• Document extract:
################

The name specification of protocol, rpc, view:
The project name, the service name, the namespace name of the (protocol, rpc, and view), the name of the (protocol, rpc, and view).
For example, the MyGlobalView defined in the previous content is named as example.ExampleServer.share.MyGlobalView.
In particularly, there is the namespace example.ExampleServer.states in the gen directory, and all the generated source codes corresponding to the state element referred by the service via manager element in this namespace. The outermost namespace of the project could not be named as states to avoid the confusion, or there is error reported during generating.
The name specification of the bean, monitorset:
The project name, the namespace name of the (bean,monitorset), the name of the (bean,monitorset).
For example, the MyBean defined in the previous content is named as example.share.MyBean.

################

Dataset records:
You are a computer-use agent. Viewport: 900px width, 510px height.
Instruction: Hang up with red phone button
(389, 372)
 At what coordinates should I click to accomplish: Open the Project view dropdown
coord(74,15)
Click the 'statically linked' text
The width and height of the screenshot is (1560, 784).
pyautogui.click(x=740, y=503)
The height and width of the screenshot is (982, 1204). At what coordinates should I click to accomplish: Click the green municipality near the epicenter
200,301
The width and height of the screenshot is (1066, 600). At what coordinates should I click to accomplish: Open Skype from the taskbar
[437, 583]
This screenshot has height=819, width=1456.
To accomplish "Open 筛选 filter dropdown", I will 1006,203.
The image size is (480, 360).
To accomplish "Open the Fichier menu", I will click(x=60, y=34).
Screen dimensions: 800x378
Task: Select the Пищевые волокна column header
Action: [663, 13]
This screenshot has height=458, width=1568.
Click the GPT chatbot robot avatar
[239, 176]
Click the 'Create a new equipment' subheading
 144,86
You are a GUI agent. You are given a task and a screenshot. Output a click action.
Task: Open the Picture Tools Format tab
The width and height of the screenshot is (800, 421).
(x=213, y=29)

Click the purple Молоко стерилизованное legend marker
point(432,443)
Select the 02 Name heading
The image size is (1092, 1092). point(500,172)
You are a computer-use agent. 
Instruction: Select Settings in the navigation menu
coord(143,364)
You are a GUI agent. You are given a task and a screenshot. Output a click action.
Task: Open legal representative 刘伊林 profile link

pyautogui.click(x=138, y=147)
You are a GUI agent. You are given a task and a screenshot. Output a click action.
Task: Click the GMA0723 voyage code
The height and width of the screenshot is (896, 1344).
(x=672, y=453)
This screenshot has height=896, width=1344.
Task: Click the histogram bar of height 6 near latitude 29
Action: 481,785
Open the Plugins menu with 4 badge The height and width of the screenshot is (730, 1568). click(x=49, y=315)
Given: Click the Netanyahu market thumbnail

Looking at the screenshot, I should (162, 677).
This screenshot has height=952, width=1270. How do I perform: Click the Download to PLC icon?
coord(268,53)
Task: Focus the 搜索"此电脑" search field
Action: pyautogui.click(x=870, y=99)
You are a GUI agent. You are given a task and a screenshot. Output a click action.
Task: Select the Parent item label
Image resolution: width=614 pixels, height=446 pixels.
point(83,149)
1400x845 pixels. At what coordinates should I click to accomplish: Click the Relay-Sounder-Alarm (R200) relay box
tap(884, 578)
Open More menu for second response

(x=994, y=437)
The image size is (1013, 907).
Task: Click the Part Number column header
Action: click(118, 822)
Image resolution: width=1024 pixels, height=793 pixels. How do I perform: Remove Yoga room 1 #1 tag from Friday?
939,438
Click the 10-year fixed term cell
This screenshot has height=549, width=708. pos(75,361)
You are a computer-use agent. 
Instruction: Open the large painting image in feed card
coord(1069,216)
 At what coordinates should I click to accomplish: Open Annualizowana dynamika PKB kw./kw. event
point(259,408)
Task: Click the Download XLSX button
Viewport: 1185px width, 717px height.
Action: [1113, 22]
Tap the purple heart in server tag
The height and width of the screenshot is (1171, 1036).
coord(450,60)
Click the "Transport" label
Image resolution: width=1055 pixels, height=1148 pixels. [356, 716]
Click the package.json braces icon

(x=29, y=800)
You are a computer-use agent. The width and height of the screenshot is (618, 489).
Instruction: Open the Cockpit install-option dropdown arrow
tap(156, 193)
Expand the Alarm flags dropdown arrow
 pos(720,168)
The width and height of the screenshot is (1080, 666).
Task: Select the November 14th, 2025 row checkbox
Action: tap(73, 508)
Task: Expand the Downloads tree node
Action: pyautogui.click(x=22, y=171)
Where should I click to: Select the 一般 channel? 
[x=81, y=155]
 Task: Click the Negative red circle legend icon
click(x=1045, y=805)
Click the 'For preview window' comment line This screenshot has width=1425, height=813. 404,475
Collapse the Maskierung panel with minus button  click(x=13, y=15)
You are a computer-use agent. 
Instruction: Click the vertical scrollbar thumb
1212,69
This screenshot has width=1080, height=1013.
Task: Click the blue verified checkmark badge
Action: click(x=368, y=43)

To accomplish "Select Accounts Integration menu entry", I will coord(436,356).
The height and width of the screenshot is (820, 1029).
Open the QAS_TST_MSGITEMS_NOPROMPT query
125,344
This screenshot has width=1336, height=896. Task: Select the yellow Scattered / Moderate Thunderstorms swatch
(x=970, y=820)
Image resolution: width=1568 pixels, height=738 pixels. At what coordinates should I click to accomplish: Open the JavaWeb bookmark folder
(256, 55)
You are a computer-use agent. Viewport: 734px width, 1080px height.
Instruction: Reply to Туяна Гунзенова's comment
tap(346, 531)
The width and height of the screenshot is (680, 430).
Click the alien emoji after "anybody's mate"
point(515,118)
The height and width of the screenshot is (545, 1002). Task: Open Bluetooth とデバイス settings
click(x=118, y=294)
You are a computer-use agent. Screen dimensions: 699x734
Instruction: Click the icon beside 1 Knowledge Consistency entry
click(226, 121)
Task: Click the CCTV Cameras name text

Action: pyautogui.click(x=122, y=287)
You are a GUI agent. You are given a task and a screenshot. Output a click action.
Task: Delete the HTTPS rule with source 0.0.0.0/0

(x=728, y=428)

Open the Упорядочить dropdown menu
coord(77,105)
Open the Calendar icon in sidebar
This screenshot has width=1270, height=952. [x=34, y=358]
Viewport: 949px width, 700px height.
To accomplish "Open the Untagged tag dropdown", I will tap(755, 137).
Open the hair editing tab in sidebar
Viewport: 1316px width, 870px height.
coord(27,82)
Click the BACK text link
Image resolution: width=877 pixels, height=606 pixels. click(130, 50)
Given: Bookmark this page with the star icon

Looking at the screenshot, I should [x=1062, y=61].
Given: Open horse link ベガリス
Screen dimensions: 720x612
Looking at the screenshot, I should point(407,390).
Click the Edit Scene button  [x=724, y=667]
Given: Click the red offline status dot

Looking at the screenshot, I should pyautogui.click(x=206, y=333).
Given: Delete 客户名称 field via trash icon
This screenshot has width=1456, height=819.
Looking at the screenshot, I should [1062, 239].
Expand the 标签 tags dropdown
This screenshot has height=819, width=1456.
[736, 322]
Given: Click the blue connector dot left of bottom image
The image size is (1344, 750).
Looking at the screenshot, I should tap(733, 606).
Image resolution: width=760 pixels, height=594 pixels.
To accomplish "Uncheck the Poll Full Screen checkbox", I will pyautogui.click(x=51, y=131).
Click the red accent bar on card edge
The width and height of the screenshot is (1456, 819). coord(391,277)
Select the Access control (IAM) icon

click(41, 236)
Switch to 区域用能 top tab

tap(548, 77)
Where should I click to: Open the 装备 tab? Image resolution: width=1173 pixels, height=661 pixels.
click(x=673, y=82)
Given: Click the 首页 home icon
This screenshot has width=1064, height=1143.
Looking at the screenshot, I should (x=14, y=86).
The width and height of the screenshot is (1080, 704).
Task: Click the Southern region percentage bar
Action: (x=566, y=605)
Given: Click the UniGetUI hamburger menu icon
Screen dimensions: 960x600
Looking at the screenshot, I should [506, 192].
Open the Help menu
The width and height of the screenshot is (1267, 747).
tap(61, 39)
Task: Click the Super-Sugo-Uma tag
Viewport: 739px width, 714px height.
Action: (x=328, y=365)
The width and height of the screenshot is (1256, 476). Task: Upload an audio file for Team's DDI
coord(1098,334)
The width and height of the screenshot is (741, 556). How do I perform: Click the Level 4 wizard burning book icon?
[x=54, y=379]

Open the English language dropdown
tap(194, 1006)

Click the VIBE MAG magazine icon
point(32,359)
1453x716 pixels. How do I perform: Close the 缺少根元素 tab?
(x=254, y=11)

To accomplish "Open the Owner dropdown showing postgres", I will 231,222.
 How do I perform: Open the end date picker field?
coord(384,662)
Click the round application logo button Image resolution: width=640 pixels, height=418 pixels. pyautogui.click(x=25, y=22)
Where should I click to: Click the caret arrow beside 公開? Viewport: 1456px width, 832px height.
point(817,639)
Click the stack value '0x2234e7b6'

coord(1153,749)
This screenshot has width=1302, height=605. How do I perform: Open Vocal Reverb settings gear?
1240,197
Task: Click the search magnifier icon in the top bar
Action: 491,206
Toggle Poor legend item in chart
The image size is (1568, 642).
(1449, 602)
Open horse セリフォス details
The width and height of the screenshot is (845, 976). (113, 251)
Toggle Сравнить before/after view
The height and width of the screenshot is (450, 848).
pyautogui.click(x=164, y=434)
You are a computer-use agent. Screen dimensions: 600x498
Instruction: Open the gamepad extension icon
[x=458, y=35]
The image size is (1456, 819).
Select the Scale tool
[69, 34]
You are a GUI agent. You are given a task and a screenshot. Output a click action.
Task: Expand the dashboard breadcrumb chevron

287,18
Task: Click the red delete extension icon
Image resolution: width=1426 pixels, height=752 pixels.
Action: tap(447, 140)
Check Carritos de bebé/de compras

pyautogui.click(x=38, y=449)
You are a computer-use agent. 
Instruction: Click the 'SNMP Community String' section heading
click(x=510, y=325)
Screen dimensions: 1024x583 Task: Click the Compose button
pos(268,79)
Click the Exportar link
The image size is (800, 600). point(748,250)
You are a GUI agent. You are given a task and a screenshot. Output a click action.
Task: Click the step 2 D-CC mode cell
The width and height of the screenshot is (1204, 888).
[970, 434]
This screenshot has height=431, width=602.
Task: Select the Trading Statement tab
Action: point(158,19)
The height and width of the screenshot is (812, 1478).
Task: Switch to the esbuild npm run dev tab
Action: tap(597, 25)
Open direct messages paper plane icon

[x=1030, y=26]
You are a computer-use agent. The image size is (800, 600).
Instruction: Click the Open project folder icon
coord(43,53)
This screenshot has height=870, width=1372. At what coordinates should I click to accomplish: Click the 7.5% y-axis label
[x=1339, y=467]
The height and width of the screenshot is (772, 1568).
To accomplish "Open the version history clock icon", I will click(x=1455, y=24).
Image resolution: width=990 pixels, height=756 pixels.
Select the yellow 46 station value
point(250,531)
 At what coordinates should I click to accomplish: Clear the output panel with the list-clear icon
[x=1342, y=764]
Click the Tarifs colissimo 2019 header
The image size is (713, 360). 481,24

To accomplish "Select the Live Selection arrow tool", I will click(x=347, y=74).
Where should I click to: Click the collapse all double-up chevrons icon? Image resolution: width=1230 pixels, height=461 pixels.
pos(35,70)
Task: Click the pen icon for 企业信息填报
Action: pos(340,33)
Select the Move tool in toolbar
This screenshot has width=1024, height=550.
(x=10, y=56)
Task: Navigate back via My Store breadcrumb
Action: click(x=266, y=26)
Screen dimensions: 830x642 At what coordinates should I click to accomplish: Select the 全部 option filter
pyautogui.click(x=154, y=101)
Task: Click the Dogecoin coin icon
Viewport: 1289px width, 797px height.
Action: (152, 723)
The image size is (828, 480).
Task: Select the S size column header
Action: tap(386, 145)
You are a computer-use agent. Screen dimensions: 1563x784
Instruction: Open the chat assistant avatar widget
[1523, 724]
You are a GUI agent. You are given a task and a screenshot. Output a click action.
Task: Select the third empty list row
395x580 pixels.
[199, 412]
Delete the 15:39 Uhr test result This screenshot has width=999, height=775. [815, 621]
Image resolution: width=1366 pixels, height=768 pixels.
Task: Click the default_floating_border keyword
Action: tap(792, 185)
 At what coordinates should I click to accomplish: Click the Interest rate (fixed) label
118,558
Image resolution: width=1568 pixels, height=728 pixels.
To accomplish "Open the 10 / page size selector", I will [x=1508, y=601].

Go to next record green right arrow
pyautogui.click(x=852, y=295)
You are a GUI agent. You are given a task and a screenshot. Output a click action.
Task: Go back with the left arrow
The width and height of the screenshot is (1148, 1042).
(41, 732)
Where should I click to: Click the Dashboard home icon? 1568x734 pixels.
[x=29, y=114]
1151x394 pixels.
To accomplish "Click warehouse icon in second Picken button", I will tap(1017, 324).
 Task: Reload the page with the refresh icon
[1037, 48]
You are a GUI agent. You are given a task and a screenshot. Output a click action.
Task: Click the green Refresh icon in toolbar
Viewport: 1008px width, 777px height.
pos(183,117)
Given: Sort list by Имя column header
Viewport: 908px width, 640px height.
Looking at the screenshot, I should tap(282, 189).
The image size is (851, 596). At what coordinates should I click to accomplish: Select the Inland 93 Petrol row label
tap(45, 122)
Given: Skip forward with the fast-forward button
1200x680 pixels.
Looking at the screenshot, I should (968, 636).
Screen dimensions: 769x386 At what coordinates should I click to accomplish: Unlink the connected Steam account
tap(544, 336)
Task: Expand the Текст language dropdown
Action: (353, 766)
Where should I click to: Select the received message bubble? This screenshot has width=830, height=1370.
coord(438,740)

################

• Task instructions:
#1 From the document on naming rules, extract the part that opens with the words containing "For example, the MyGlobalView" and closes with "named as example.share.MyBean.", copying it word for word.
#2 Translate this sentence from the document on naming rules into Spanish: "For example, the MyBean defined in the previous content is named as example.share.MyBean."

• Final answers:
#1
For example, the MyGlobalView defined in the previous content is named as example.ExampleServer.share.MyGlobalView.
In particularly, there is the namespace example.ExampleServer.states in the gen directory, and all the generated source codes corresponding to the state element referred by the service via manager element in this namespace. The outermost namespace of the project could not be named as states to avoid the confusion, or there is error reported during generating.
The name specification of the bean, monitorset:
The project name, the namespace name of the (bean,monitorset), the name of the (bean,monitorset).
For example, the MyBean defined in the previous content is named as example.share.MyBean.

#2 Por ejemplo, el MyBean definido en el contenido anterior se denomina example.share.MyBean.